Coming from Singapore, we were quarantined for 14 days at our place of residence. I thought it’s such a LONG time to be spent in one place… but having actually gone through it, it actually went by quite fast! I have to add that we were quite lucky that our place of residence is a house with balcony, otherwise I really don’t know how we would survive quarantine.
Shortening the quarantine to 3 days if you are fully vaccinated and boosted
If you have been fully vaccinated and boosted with certain vaccination, you’ll be able to shorten quarantine to 3 days. You just have to take another test on your 3rd day of the quarantine, upload the result via MySOS app and you should be able to get out on your 4th day (view the official document here, but note it might be outdated)
A popular test location is the Kinoshita Clinic in Haneda, which offers the quick 30-minute antigen test for 1,900 yen. If you don’t have a car, you can book private transport to Haneda here.
Once you’ve received the negative test certificate (In a form of a card about the size of a business card), you can take a photo of it and upload it to MySOS app under Settings > Application for Special Circumstances. In my case, I was approved for shortening the quarantine within 40 minutes of uploading the negative test certificate.
Ok, that’s all the information I have on entering Japan during COVID and the quarantine experience. If you have any questions, feel free to ask me in the comment below!
Thank you so much for the information. Really helpful.
I am travelling to Tokyo for a workshop next week.
Was wondering on the quarantine rules
Can we stay at any Hotel to serve the quarantine? Or only dedicated Hotels?
If you need to go out to buy essentials, is there a limit to your shopping area? Thanks so much.
Hey Khairon, if you have to quarantine, it will be done in dedicated hotel at the expense of the government and you won’t be able to choose. I don’t think you’d be allowed to go out for shopping, so I suggest to bring essentials. Try joining that FB group Return to Japan that I linked in the article if you need more information. I have not done hotel quarantine so can’t speak for the experience.
Yes, I have made a request to join that FB Group. Thank you so much for your reply.

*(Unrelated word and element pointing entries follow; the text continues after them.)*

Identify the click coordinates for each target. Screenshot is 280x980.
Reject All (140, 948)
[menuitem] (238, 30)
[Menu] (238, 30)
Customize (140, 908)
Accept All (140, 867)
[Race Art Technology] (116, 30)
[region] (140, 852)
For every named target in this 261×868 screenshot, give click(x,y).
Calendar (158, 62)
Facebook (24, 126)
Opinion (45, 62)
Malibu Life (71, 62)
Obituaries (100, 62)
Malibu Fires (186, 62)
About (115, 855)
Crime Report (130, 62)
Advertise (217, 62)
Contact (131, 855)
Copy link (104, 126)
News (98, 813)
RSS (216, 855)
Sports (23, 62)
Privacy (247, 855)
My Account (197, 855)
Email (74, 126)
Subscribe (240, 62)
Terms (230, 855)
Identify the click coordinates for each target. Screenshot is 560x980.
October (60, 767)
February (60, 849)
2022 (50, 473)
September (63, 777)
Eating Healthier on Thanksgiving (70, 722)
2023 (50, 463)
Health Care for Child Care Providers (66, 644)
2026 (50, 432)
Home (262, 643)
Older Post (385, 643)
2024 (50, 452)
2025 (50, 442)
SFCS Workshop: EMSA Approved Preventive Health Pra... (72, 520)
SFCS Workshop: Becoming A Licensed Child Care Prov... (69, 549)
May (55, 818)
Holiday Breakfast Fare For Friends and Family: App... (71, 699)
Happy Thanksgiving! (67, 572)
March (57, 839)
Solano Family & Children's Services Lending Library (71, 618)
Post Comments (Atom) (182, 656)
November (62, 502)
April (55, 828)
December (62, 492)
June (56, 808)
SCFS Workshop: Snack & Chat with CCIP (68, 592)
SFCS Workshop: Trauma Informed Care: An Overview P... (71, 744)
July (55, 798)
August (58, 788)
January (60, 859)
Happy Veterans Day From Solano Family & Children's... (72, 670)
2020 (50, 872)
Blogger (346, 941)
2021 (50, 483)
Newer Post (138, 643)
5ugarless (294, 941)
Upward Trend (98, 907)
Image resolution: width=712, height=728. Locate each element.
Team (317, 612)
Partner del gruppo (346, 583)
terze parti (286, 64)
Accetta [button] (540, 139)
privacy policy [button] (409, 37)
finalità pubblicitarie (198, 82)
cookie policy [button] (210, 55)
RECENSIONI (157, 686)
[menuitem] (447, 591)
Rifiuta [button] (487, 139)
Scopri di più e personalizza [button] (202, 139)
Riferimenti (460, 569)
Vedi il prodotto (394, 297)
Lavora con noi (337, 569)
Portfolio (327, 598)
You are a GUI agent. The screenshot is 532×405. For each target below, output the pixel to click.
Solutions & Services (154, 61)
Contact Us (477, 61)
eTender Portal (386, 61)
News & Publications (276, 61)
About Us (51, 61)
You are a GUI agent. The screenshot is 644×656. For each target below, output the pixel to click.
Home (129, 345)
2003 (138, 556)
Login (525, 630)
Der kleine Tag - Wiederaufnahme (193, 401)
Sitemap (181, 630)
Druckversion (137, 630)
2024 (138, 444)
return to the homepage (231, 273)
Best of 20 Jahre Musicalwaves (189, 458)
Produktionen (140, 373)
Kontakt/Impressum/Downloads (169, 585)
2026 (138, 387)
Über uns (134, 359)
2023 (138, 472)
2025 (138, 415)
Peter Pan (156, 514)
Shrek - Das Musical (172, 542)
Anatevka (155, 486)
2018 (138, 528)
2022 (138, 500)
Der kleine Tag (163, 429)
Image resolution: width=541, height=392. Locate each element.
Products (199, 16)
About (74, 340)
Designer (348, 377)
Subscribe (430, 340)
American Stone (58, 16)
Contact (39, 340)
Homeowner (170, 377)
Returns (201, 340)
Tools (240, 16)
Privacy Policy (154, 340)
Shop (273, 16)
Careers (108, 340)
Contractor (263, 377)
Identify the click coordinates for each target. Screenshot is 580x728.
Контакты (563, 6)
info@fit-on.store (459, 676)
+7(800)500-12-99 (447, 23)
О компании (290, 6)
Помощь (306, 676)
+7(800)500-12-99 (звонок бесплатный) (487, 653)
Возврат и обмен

Everything sounds like a blurry of so many information at the moment but your blog really help to shed some light.
Stay safe and take care
Thank you very much.I feel relieved because I now have good information about things that are not easy to find on the web.The waiting time for the covid result doesn’t seem to be so long (even if it s longer than your only 20 minutes),so I can plan my connecting flight better.Because I am fully vaccinated and boostered from a non high risk area germany I don’t have to undergo quarantine so I wonder if I have to install the quarantine apps nevertheless.Thx for your very helpfull report!
Yes you still have to install MySOS, and I recommend doing the fast track too as it helps. If you have connecting flight in Narita, it might take longer than in Haneda. I recommend checking the facebook group I linked.
Thanks for sharing! This is pretty full on, but a good insight into travel in a COVID world.
Great Blog post. Really exciting. Keep up the good work.
Hi Melissa this is super helpful thank you! I was wondering at what times do they usually check up on you with notifications? Is it generally during the morning/afternoon? Or is it completely random every day? If I take a nap and miss a notification is there a function to explain why I missed it?
hey, in my experience it was both in the morning and afternoon. I don’t think it’s bad to miss the call once in awhile (I missed one or two while napping too), just make sure you don’t miss too many in succession.
Thank you so much! I feel a lot better now knowing that it won’t be the end if I accidentally miss a call. How did you prepare your meals? Did you order food everyday?
Hey Mel, sorry I missed this comment – I was lucky enough to be allowed to serve quarantine from place of residence, so I had family get groceries for us and we just cooked at home.
Great Blog post. Really exciting. Keep up the good work.